| Page excerpt |
The science of morality: a layperson’s primer

The New York Times Magazine has published a basic overview of the science/psychology of morality: The Moral Instinct (13 Jan 2008). It’s interesting to note that this article topped the “Most emailed” charts for a while.

The article is by Steven Pinker, Professor of Psychology at Harvard. In it, Pinker draws heavily on Jonathan Haidt’s taxonomy of five major spheres of moral intuition: harm, fairness, community (or group loyalty), authority and purity. Pinker adds that two of these — fairness and community — form the building blocks of altruism. Perhaps they encircle what many of us mean colloquially when we talk about “morality,” especially as something that needs to be “inculcated.” Or perhaps each sphere can reach a level of refinement that requires social and not just genetic transmission: what we mean by harm, for example, changes quite a bit based on the cultural and legal norms. (Pinker notes that Western liberals put a premium on the spheres of harm and fairness, while others put the emphasis elsewhere).

| Provided records |
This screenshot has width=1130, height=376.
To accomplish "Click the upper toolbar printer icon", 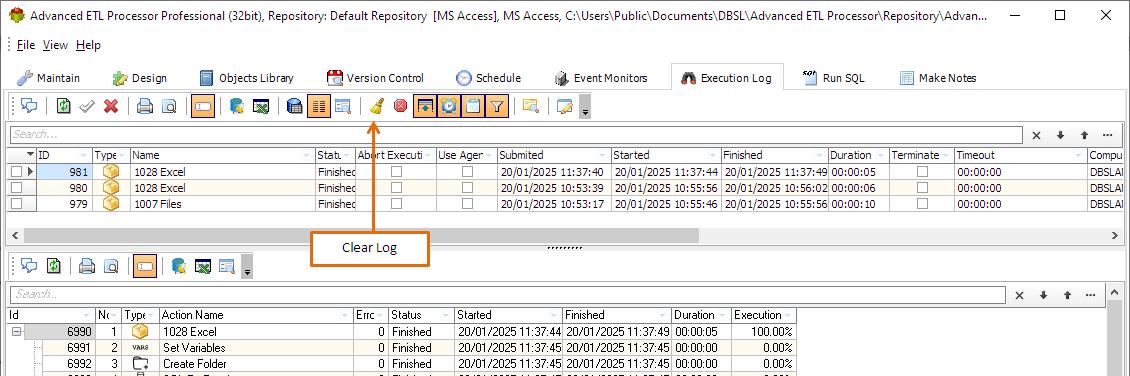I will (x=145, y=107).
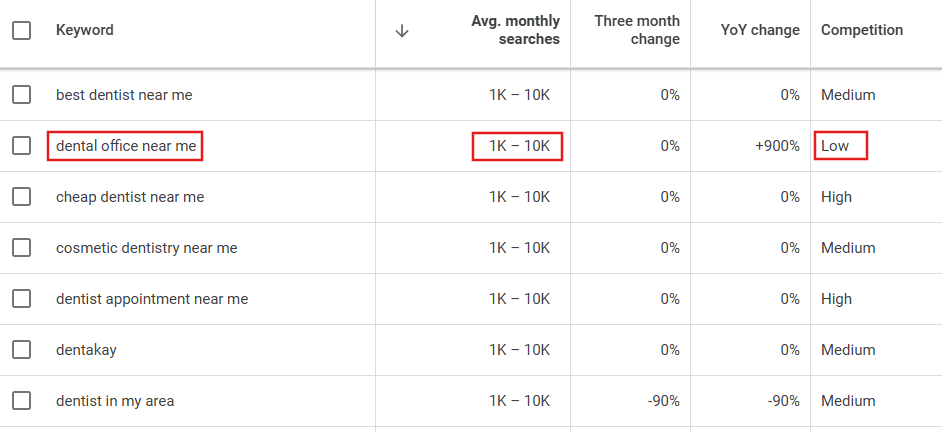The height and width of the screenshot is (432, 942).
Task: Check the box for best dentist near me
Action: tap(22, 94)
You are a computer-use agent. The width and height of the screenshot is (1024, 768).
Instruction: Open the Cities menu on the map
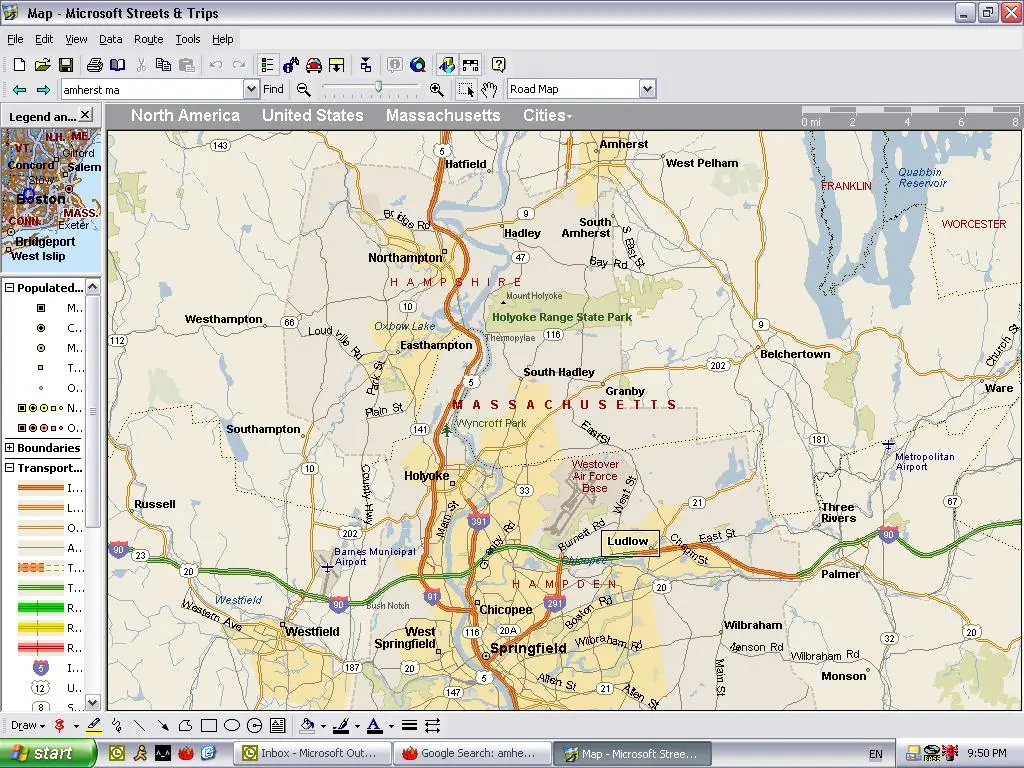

| Task goal |
Reproduce the full primer on the science of morality word for word.

| Exercise output |
The science of morality: a layperson’s primer

The New York Times Magazine has published a basic overview of the science/psychology of morality: The Moral Instinct (13 Jan 2008). It’s interesting to note that this article topped the “Most emailed” charts for a while.

The article is by Steven Pinker, Professor of Psychology at Harvard. In it, Pinker draws heavily on Jonathan Haidt’s taxonomy of five major spheres of moral intuition: harm, fairness, community (or group loyalty), authority and purity. Pinker adds that two of these — fairness and community — form the building blocks of altruism. Perhaps they encircle what many of us mean colloquially when we talk about “morality,” especially as something that needs to be “inculcated.” Or perhaps each sphere can reach a level of refinement that requires social and not just genetic transmission: what we mean by harm, for example, changes quite a bit based on the cultural and legal norms. (Pinker notes that Western liberals put a premium on the spheres of harm and fairness, while others put the emphasis elsewhere).